> _What this task involves_:
Repeat every entry below exactly as given.
# # # #
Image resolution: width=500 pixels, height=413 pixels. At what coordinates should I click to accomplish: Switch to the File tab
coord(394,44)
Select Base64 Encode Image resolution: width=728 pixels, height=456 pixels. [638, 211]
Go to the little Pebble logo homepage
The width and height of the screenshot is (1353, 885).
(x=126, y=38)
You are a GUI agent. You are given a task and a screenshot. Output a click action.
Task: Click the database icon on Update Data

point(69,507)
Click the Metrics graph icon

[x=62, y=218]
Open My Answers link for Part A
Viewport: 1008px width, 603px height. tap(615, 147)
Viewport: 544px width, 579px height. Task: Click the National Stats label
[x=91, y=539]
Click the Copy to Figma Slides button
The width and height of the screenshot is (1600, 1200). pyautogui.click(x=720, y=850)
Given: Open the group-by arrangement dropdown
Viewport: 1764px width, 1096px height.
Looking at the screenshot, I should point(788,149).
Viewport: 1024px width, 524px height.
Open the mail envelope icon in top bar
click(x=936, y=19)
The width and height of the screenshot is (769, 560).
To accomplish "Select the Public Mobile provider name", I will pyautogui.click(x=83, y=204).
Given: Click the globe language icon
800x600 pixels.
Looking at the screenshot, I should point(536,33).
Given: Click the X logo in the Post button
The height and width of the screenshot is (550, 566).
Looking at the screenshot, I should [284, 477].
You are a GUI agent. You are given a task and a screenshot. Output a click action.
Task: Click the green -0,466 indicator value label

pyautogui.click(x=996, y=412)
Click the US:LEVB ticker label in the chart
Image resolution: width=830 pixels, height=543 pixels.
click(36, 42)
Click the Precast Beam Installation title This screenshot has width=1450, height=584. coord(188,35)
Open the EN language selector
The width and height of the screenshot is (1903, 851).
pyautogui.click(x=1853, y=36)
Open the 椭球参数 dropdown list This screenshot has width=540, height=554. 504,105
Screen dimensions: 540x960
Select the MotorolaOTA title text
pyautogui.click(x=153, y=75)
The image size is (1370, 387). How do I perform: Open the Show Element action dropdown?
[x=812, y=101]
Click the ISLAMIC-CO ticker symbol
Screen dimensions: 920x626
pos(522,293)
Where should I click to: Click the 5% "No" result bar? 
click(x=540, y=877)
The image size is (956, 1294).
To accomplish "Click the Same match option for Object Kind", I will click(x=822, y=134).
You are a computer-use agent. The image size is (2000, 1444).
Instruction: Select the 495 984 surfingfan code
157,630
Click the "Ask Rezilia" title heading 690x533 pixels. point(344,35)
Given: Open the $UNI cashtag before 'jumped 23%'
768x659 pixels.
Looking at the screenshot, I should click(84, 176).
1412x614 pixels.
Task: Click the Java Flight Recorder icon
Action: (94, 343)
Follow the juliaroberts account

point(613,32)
# # # #
> _Output for this task_:
Image resolution: width=500 pixels, height=413 pixels. At what coordinates should I click to accomplish: Switch to the File tab
coord(394,44)
Select Base64 Encode Image resolution: width=728 pixels, height=456 pixels. [638, 211]
Go to the little Pebble logo homepage
The width and height of the screenshot is (1353, 885).
(x=126, y=38)
You are a GUI agent. You are given a task and a screenshot. Output a click action.
Task: Click the database icon on Update Data

point(69,507)
Click the Metrics graph icon

[x=62, y=218]
Open My Answers link for Part A
Viewport: 1008px width, 603px height. tap(615, 147)
Viewport: 544px width, 579px height. Task: Click the National Stats label
[x=91, y=539]
Click the Copy to Figma Slides button
The width and height of the screenshot is (1600, 1200). pyautogui.click(x=720, y=850)
Given: Open the group-by arrangement dropdown
Viewport: 1764px width, 1096px height.
Looking at the screenshot, I should point(788,149).
Viewport: 1024px width, 524px height.
Open the mail envelope icon in top bar
click(x=936, y=19)
The width and height of the screenshot is (769, 560).
To accomplish "Select the Public Mobile provider name", I will pyautogui.click(x=83, y=204).
Given: Click the globe language icon
800x600 pixels.
Looking at the screenshot, I should point(536,33).
Given: Click the X logo in the Post button
The height and width of the screenshot is (550, 566).
Looking at the screenshot, I should [284, 477].
You are a GUI agent. You are given a task and a screenshot. Output a click action.
Task: Click the green -0,466 indicator value label

pyautogui.click(x=996, y=412)
Click the US:LEVB ticker label in the chart
Image resolution: width=830 pixels, height=543 pixels.
click(36, 42)
Click the Precast Beam Installation title This screenshot has width=1450, height=584. coord(188,35)
Open the EN language selector
The width and height of the screenshot is (1903, 851).
pyautogui.click(x=1853, y=36)
Open the 椭球参数 dropdown list This screenshot has width=540, height=554. 504,105
Screen dimensions: 540x960
Select the MotorolaOTA title text
pyautogui.click(x=153, y=75)
The image size is (1370, 387). How do I perform: Open the Show Element action dropdown?
[x=812, y=101]
Click the ISLAMIC-CO ticker symbol
Screen dimensions: 920x626
pos(522,293)
Where should I click to: Click the 5% "No" result bar? 
click(x=540, y=877)
The image size is (956, 1294).
To accomplish "Click the Same match option for Object Kind", I will click(x=822, y=134).
You are a computer-use agent. The image size is (2000, 1444).
Instruction: Select the 495 984 surfingfan code
157,630
Click the "Ask Rezilia" title heading 690x533 pixels. point(344,35)
Given: Open the $UNI cashtag before 'jumped 23%'
768x659 pixels.
Looking at the screenshot, I should click(84, 176).
1412x614 pixels.
Task: Click the Java Flight Recorder icon
Action: (94, 343)
Follow the juliaroberts account

point(613,32)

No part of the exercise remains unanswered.